MT 3.1 is here!

Oooh, MT 3.1 is released! Fantastic, now I can go upgrade my 3.1 beta and upgrade my main installation. I’m really liking the dynamic publishing, which should really ease MT’s weblog storage requirements.

Bring it on, spamboy

So for the past few days, I’ve been pestered by some annoying spammer who appears to be going through each of my posts and leaving spam comments. Nothing heavy yet, only about 7 or 8 a day. Thanks to MT3’s comment moderation, nobody has to sully their eyeballs with the spam because all I do is just go into the database and dump the comments.

There’s a pre-release of MT Blacklist for MT3 which I’ve been thinking about installing. I just haven’t found time to get to it yet.

In the meantime, I’ll just do the comment filtering manually.

Coming for MT 3.1

Looks like there are a lot of new things coming for MT 3.1 that we can look forward to in about a month or so. Things like scheduled posting and the ability to publish dynamically, which should help ease the pain of rebuilding. Also a plug-in pack with the winners from the plugin contest.

Can’t wait!

MT-Blacklist Wishlist

In Your MT-Blacklist Wish List, Jay asks what should go into the next version of MT-Blacklist.

Here is what I’d like to see:

  • Blacklist entry editing. Sometimes I make a mistake entering one of my own entries, and the only way to fix it is to delete the old one and add a new entry.

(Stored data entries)
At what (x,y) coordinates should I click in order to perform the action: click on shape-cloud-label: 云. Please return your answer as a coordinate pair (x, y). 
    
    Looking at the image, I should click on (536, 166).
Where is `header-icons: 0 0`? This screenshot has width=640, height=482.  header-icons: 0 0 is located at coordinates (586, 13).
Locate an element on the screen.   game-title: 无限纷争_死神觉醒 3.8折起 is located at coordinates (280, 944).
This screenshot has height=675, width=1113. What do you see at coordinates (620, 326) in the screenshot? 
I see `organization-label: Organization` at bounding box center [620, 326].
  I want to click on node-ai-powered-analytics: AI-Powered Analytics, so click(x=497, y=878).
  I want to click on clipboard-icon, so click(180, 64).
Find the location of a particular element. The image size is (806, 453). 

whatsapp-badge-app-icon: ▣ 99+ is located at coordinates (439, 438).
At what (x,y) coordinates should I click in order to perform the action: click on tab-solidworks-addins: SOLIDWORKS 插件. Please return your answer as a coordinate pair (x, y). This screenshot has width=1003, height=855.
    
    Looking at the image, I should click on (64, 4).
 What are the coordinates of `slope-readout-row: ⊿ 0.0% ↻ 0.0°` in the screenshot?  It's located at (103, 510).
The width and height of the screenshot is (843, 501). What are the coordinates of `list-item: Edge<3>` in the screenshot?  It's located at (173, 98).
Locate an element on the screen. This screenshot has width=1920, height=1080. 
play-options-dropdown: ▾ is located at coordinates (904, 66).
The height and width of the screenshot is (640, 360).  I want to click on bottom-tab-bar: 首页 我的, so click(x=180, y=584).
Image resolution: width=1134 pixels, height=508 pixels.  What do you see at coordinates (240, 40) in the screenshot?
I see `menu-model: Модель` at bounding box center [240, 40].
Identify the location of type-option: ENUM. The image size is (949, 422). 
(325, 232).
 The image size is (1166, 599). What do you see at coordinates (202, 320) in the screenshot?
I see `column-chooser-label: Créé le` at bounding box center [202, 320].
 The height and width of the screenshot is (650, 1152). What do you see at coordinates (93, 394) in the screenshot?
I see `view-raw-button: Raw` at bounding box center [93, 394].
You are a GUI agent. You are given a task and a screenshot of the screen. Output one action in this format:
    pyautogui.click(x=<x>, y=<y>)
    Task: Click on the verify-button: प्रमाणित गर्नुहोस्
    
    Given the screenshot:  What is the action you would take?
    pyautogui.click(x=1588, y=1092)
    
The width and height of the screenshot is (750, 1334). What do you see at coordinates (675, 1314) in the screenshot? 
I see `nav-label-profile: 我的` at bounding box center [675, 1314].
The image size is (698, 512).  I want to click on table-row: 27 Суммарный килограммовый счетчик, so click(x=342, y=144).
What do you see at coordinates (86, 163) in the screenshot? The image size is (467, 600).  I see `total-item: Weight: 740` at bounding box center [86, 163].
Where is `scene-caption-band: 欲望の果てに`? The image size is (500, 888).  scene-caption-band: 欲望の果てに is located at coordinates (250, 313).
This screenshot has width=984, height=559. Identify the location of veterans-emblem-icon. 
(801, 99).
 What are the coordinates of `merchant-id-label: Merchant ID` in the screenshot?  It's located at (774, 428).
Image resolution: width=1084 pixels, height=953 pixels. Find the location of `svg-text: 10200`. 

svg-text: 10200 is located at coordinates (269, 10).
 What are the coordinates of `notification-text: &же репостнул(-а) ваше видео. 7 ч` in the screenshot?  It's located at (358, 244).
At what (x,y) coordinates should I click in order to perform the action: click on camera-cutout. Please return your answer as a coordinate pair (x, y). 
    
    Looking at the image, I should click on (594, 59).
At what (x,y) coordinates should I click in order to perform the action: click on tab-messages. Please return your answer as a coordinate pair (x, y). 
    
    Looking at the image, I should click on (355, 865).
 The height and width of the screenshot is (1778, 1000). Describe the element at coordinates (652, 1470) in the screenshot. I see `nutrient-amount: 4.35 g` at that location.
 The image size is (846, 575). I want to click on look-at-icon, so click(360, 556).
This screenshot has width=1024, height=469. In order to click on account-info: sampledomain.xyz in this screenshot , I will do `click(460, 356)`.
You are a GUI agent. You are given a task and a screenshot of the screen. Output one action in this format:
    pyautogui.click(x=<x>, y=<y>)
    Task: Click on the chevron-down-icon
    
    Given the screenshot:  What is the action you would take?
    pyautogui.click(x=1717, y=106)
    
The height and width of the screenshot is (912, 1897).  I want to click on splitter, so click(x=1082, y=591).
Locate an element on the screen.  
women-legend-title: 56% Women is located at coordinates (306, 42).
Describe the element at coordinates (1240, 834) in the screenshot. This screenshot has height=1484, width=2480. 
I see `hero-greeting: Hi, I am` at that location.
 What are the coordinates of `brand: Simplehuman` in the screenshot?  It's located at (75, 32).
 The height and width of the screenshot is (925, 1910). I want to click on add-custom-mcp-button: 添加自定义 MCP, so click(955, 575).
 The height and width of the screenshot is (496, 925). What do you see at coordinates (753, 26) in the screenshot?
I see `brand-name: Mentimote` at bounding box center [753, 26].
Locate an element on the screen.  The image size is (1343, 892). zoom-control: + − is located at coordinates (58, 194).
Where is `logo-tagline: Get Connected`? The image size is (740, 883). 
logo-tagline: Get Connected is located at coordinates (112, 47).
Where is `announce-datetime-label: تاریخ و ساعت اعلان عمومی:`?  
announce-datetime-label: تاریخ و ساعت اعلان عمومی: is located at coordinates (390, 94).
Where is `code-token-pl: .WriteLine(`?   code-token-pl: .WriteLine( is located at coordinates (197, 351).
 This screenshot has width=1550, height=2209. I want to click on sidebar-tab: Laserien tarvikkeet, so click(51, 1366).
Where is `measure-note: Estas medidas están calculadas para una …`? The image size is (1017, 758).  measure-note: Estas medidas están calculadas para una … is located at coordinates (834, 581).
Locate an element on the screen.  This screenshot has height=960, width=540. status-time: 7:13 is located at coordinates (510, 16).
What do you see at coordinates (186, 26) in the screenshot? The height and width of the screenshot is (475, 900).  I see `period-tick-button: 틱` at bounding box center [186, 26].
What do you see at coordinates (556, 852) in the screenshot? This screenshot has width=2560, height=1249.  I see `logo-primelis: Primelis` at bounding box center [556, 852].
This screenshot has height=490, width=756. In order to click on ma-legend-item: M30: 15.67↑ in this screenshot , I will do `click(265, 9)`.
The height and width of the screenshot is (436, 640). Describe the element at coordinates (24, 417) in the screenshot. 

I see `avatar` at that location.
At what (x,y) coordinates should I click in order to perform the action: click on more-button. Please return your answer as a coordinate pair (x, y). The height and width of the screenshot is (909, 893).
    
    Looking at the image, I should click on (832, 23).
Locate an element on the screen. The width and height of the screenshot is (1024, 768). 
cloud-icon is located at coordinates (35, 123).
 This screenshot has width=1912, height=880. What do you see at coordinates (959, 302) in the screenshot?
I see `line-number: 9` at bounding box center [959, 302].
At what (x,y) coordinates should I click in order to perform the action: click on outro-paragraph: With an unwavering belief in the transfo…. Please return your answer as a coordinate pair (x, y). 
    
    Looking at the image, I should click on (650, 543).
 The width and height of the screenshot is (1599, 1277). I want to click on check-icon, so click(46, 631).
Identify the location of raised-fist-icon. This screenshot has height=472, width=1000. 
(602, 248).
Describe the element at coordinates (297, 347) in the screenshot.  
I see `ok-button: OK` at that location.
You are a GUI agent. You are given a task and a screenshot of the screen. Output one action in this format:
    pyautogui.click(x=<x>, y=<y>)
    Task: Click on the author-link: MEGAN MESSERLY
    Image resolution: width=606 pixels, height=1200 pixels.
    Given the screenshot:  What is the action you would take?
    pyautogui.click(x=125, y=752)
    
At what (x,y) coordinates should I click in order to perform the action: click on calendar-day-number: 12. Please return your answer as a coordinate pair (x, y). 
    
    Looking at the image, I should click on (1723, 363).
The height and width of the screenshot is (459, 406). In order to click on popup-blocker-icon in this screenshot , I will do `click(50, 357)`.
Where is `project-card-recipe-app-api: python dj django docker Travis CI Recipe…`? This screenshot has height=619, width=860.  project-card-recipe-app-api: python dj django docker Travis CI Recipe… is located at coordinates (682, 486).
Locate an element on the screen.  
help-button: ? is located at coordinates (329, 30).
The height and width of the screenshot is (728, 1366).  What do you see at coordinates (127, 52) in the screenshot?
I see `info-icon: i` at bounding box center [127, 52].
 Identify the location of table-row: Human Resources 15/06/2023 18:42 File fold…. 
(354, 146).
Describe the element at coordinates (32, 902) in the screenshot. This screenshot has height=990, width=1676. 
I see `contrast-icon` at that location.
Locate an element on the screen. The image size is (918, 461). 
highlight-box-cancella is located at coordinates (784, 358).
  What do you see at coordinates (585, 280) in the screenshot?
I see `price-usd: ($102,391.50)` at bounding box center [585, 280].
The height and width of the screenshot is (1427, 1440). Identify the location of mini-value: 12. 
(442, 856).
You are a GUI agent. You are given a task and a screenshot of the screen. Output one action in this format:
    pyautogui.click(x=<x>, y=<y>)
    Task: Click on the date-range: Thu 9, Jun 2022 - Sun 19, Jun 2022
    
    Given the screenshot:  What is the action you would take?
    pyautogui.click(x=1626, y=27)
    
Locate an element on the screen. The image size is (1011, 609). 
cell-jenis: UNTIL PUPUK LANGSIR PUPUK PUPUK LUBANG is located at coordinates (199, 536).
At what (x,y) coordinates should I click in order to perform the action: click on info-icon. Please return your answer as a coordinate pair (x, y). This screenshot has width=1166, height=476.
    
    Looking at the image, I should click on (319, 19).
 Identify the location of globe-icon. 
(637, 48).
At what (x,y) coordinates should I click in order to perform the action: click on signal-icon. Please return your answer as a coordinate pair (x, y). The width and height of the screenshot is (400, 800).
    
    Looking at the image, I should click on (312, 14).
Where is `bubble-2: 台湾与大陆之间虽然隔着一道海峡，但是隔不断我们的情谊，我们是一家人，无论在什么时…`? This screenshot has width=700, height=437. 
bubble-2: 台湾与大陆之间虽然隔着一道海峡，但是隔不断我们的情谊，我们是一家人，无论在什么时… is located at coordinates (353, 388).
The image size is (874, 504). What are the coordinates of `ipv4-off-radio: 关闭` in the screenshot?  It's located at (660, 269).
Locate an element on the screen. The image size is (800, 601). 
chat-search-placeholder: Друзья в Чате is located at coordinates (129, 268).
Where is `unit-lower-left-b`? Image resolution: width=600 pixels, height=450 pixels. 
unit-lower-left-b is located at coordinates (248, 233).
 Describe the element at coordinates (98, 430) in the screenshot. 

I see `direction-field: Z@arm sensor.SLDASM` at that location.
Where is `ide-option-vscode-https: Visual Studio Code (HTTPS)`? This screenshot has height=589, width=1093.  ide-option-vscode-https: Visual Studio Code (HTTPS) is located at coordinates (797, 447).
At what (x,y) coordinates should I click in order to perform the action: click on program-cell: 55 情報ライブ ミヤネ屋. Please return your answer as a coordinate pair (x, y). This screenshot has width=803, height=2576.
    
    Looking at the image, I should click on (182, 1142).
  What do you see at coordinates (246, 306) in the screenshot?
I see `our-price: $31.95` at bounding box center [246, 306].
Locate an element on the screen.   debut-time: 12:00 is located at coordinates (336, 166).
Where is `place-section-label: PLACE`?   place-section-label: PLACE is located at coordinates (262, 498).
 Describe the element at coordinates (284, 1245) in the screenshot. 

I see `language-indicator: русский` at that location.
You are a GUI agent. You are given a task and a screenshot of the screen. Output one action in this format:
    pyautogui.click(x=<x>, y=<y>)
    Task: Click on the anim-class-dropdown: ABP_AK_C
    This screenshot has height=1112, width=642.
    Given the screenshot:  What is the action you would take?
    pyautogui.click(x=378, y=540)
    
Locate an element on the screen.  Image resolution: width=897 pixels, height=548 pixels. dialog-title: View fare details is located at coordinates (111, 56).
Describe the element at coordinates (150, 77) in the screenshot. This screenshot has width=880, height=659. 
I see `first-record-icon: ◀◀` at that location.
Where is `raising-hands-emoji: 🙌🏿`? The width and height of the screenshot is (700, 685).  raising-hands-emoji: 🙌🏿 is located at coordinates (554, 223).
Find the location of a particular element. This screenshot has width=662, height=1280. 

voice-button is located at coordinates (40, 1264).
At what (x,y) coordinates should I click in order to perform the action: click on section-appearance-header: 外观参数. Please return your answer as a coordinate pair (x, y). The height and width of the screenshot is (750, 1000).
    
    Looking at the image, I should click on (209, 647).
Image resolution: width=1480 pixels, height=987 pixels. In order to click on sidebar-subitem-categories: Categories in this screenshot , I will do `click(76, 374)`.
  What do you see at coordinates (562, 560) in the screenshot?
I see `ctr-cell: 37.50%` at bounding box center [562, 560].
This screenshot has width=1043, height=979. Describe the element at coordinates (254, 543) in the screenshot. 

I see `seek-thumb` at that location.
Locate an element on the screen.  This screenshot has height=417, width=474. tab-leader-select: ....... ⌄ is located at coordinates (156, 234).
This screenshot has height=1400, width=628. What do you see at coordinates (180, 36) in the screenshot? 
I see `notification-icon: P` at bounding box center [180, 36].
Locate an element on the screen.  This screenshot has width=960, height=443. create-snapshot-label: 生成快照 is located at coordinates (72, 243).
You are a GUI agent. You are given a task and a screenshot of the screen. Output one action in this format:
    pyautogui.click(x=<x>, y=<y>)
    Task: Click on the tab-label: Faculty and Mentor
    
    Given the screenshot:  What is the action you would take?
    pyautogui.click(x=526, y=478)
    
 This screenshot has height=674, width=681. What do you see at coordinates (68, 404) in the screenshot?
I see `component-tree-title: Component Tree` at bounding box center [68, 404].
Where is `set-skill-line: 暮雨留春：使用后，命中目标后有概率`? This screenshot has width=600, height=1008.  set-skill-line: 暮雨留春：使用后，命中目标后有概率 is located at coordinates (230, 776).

Problems and tasks:
1 - List the titles of all the posts in the MT blog posts above.
2 - Reproduce a passage of the MT blog posts above word for word. Begin at "MT-Blacklist Wishlist" and stop after "a new entry.".

Set of answers:
1 -
MT 3.1 is here!
Bring it on, spamboy
Coming for MT 3.1
MT-Blacklist Wishlist

2 -
MT-Blacklist Wishlist

In Your MT-Blacklist Wish List, Jay asks what should go into the next version of MT-Blacklist.

Here is what I’d like to see:

  • Blacklist entry editing. Sometimes I make a mistake entering one of my own entries, and the only way to fix it is to delete the old one and add a new entry.